728x90 AdSpace

  • Latest News

    05 May 2010

    Multatuli Digendong 120 Kilometer



    Oleh Ubaidilah Muchtar

    Malam ini malam Minggu. Malam menjelang peringatan Hari Pendidikan Nasional Tahun 2010. Sejak dari Pasar Rebo hingga Lebak Bulus Macet. Kemacetan Berlanjut hingga Ciputat setelah melewati Jembatan Layang. Warga Jakarta dan dunia baru saja memperingati Hari Buruh Sedunia atau biasa disebut Mayday. Aku berada di antara ribuan kendaraan yang menyemut, berjalan pelan, berbagi jalan, mengarah ke Parung. Melewati Pasar Ciputat, aku tidak langsung ke Parung. Kuarahkan ke Pamulang namun hanya 500 meter aku berhenti. Aku berhenti tepat di ujung Pasar Cimanggis, Ciputat. Di pojok jalan yang mempertemukan kendaraan dari Parung dan Pamulang. Letaknya di depan proyek pembangunan RSUD Tangerang Selatan.

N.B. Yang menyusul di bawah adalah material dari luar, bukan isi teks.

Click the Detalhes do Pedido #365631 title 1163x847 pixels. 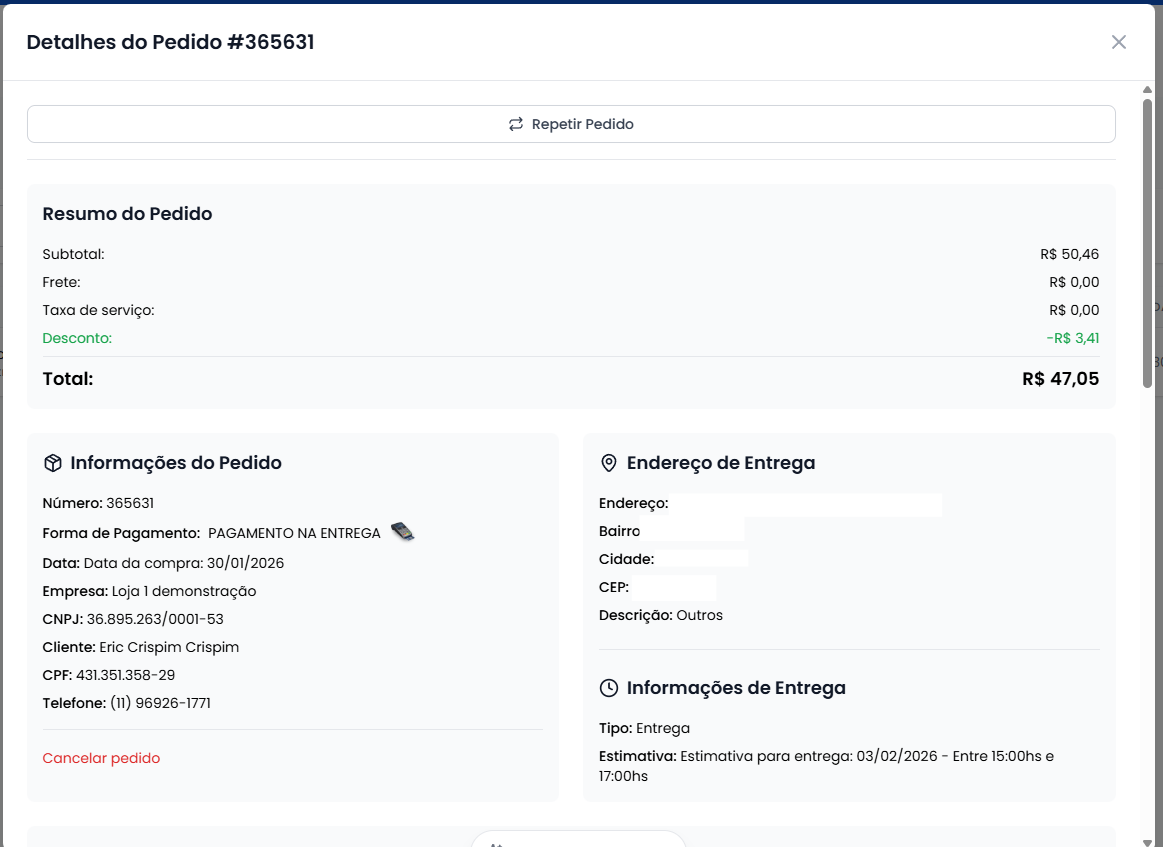(x=170, y=42)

    Ya, minggu lalu kuterima dua buah poster dari seorang kawan. Seorang kawan asal Cianjur yang menetap di Swiss. Kawan tersebut sengaja pergi ke Belanda dan mampir di museum multatuli. Lalu poster tersebut dibawa oleh kawan yang lain ke Indonesia. Perkawanan yang baik. Rasanya terima kasih saja tak akan cukup. Maka kusiapkan bermilyar salam untuk mereka. Kawan dari Cianjur ke Belanda. Membawa poster. Poster dititipkan kepada kawan asal Kendal yang sedang pulang kampung. Kawan yang sedang pulang kampung tersebut lalu menyerahkan poster tersebut kepadaku. Sebuah poster peringatan 150 Max Havelaar dan 190 tahun Multatuli. Poster dengan wajah Multatuli sedang memegang dagu. Serta sebuah poster Schiller dan Goethe.

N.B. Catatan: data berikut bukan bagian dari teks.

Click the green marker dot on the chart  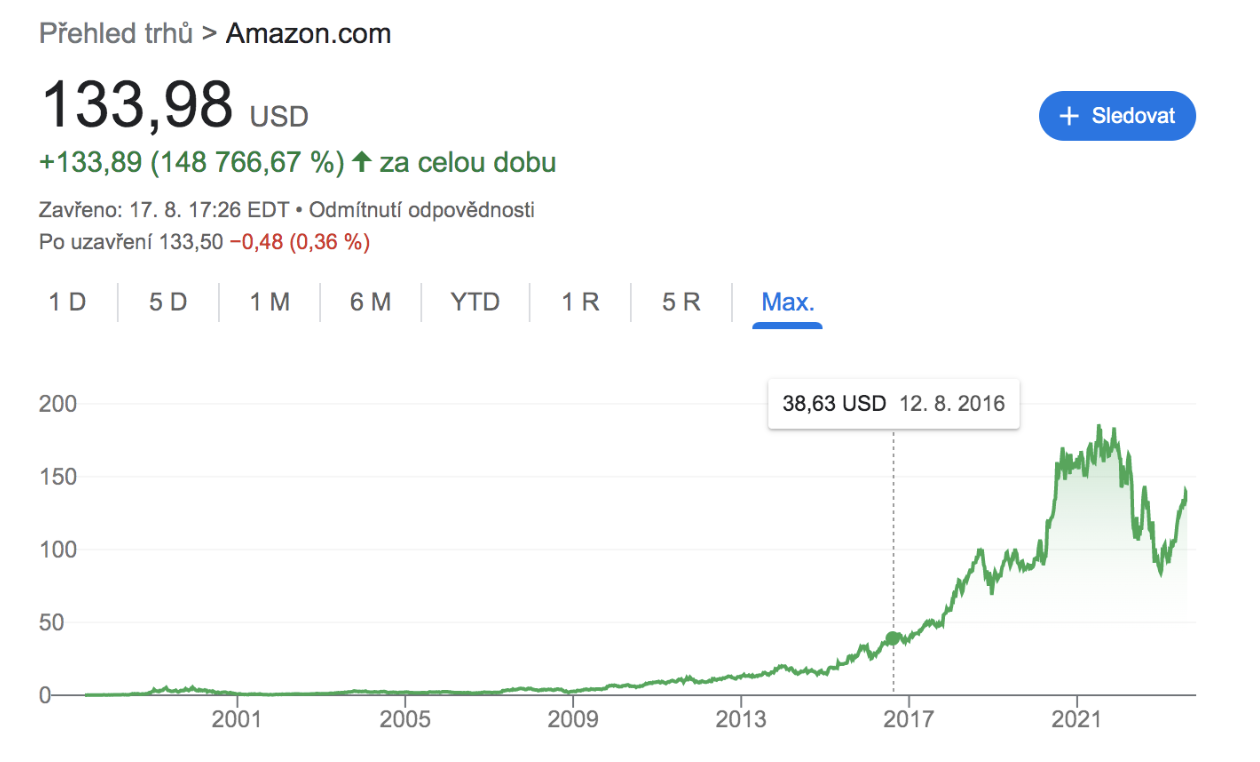(893, 638)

    Di pojok pasar Cimanggis ini aku memberikan poster tersebut untuk diberi bingkai. Ya, di pojok pasar Cimanggis tempat pembuatan bingkai berada. Berbagai macam bingkai dapat dibuat di sana. Maka kumintakan bingkai untuk poster tersebut. Pemilik toko ini berperangai baik. Aku tidak tahu namanya. Namun dalam percakapan singkat aku tahu ia berasal dari Cilacap. Bingkai yang kuminta berwarna hitam dengan pinggiran linen tiga lapis berwana emas. Memakai kaca polos. Sementara ukuran posternya 70x90 centimeter.

    Aku pun melanjutkan perjalananku menuju rumah di Sawangan. Di antara kendaraan-kendaraan yang berjalan pelan, aku menggendong poster yang kini telah diberi bingkai. Kuketahui cara terbaik membawa pigura seperti ini dari bapak pemilik toko bingkai. Menurutnya cara ini lebih baik dan menghindari kaca pecah. Aku membawanya di punggung dan tas kusimpan di dada. Adu manis.

    Poster yang telah diberi bingkai ini kudiamkan satu hari. Senin subuh aku akan membawanya ke Taman Baca Multatuli. Di rumah aku sengaja tak membuka bungkusnya. Serta kubiarkan tali ikatannya begitu saja. Aku tidak ingin membukanya. Aku sudah melihatnya saat berada di toko bingkai. Sudah kupastikan bingkai yang kini melekat di poster peringatan 150 tahun Max Havelaar ini sesuai dangan yang kupesan.
    Pukul lima Senin pagi aku sudah bersiap. Senin ini aku tidak akan membawa boks plastik yang biasa kuisi buku. Senin ini aku hanya akan membawa poster 150 tahun Max Havelaar yang kini telah berbingkai. Kumasukkan tangan kananku. Menyusul kemudian tangan kiriku. Kumasukkan ke dalam tali plastik yang mengikat bingkai. Gerakan ini layaknya saat kita menggendong tas di punggung. Kemudian tali plastic yang menjulur dari punggung ke pinggang ini bertemu di perut. Tali plastic yang bertemu diperut ini kemudian disatukan, diikatkan. Kegiatan ini layaknya sedang memakaikan sabuk pengaman.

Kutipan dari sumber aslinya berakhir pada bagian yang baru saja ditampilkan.